|Title:||Fibroblast growth factor receptor 3 (FGFR3) gene G1138A mutation in Chinese patients with achondroplasia||Authors:||WANG, TSO-REN
|Issue Date:||1996||Journal Volume:||v.8||Journal Issue:||n.2||Start page/Pages:||178-179||Source:||HUMAN MUTATION||Abstract:||
Achondroplasia and hypochondroplasia are common types of dwarfism in the Chinese population (Hwu and Wang, 1991). Rcently, a mutation (G1138A) in the transmembrane domain of fibroblast growth factor receptor 3 (FGFR3) gene was found in most of the cases of achondroplasia (Shiang et al., 1994) . To see if this mutation were also prevalent in Chinese patients, this report discusses cases of achnodroplasia and hypochondroplasia examined by both SfcI polymorphism and direct sequencing.
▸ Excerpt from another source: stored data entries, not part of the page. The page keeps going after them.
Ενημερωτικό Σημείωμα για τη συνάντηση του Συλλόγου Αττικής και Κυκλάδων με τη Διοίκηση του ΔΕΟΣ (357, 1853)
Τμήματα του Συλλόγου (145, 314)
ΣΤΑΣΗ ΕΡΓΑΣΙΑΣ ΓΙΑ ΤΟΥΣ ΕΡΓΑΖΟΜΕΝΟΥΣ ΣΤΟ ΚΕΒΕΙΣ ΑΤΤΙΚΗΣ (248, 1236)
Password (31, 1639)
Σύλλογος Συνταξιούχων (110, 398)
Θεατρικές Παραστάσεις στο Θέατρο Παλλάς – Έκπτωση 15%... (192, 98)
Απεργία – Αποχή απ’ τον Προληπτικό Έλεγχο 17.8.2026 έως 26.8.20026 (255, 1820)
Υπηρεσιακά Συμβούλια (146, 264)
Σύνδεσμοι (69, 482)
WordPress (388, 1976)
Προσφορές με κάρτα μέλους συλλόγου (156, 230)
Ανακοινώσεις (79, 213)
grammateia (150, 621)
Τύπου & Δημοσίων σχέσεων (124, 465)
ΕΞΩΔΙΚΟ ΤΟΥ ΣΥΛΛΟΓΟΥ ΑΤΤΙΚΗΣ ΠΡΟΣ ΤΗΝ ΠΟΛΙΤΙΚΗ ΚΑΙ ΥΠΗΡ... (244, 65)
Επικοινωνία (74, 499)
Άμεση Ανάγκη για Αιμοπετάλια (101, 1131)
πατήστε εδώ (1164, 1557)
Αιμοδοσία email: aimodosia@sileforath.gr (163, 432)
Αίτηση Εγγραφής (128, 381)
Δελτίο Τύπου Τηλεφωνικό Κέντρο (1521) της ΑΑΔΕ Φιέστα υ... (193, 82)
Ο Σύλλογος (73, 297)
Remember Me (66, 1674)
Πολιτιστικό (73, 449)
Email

The results showed that amplified DNA from all seven cases of achondroplasia could be partially cleaved by SFcI ( all were heterozygotes ). In contrast, DNA from either parents of achondroplasia, two cases of hypochondroplasia, or normal controls could not be cleaved (Fig. 1). Direct sequencing of DNA from one achondroplasia patient showed the presence of both C and T ( sequenced from the reversed direction) at position 1138 ( data not shown). These results demonstrated that all achnodroplasia patients tested in the study have the same mutation as previously reported; therefore, there may be no racial difference. Two patients with hypochondroplasia, a disease that maps to the same locus as achondroplasia (Le Merrer et al., 1994), do not have the G1138A mutation in this study. In view of the uniformity of both phenotype and mutation in achondroplasia, the mutation of hypochondroplasia could be different.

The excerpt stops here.